I suspect people would be wary of key-based security. While even with ECC-protected memory there is some probability of a permission violation, the comfort-level with and/or understanding of such hardware-fault risk seems greater.

"Thus, with regard to Spectre, our proposal is no different from software-thread context-switching today: We still just multiplex on top of SMT threads."

Side channels will exist with any resource sharing; the finer the temporal granularity of sharing, the more bandwidth is likely to be available. The paper's proposal is somewhat different from software-thread context switching in that the frequency of such switching will be higher and resource sharing finer-grained (e.g., the proposal seems to assume fine-grained scheduling with intermixing). Even with only neutral or friendly threads sharing the pipeline at a given time, side channels would exist in the shared L1 caches (and branch predictors). Speculation-based side channels might be blocked from communicating to enemy threads (so secure software that considers such factors would still be secure), but I received the impression that some of the side channels of concern were more about L1 cache sharing than speculation-based side channels for software (like web browsers) that was not considered security-critical.

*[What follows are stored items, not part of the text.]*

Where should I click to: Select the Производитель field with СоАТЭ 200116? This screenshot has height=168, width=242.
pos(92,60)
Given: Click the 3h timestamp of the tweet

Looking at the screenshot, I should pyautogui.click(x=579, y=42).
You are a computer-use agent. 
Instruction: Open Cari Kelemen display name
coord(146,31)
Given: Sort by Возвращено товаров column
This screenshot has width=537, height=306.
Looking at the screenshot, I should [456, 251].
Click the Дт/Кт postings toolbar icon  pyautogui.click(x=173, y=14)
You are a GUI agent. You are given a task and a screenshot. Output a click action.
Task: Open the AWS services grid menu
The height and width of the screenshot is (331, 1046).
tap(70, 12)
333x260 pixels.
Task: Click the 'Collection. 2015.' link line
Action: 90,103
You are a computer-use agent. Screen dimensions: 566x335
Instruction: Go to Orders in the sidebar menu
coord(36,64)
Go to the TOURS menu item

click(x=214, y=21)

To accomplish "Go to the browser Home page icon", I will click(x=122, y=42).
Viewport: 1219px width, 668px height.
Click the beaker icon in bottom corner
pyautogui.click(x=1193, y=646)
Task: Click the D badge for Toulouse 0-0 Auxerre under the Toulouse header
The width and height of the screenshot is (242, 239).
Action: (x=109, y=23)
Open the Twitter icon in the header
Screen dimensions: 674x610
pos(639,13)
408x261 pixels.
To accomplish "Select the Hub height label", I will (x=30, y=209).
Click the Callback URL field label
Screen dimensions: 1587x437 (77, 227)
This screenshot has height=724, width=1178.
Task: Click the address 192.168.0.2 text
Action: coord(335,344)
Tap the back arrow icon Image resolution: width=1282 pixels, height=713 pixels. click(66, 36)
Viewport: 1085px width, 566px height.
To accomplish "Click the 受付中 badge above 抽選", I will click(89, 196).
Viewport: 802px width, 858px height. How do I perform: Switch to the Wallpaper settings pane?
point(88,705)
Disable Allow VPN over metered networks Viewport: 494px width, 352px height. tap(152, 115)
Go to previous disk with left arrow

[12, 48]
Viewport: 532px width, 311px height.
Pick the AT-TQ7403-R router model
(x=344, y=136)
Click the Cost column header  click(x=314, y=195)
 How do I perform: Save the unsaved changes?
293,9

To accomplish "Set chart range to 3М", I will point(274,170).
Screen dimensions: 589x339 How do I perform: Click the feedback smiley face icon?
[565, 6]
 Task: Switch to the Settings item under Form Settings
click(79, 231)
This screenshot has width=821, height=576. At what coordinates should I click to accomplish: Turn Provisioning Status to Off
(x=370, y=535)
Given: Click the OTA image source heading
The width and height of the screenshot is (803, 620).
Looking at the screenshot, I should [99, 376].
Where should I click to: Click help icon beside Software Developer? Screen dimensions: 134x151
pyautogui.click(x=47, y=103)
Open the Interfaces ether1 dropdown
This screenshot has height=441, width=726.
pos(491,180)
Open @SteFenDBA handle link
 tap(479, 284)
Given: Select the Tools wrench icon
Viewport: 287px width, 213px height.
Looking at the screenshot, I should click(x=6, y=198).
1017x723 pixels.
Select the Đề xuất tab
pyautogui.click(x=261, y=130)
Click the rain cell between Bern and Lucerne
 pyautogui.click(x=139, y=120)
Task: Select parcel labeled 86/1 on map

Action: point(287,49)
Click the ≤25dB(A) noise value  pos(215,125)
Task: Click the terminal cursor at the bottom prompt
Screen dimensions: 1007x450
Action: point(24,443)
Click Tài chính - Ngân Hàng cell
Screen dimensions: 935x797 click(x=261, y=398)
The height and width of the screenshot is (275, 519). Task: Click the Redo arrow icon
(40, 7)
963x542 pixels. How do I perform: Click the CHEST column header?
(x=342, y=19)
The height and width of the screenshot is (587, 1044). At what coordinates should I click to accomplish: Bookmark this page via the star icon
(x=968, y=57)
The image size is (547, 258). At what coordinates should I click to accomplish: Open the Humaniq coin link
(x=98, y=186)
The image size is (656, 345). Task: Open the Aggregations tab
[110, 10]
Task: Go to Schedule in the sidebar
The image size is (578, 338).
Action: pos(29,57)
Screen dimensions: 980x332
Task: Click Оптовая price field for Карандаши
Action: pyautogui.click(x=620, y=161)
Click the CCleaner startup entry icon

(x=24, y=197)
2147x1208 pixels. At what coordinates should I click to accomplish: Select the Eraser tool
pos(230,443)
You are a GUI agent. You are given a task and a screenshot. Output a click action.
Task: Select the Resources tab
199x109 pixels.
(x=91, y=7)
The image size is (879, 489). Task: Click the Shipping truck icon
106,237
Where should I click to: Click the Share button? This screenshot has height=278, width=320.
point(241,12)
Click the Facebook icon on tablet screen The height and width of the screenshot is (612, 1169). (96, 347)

With one millisecond context switch times, side channel bandwidth would be lower than with 16 nanosecond switch times. An increase in the number of independent threads active could add noise to some side channels, so the effects might not be entirely negative. Threads that do not share memory could also use diverse mapping functions (using a per-thread constant to XOR with the address or scramble bits might not greatly increase latency) and "encryption".

"The state for additional hardware threads can be stored in large register files, similar to early multithreaded CPUs for coarse-grain thread interleaving [17–19]."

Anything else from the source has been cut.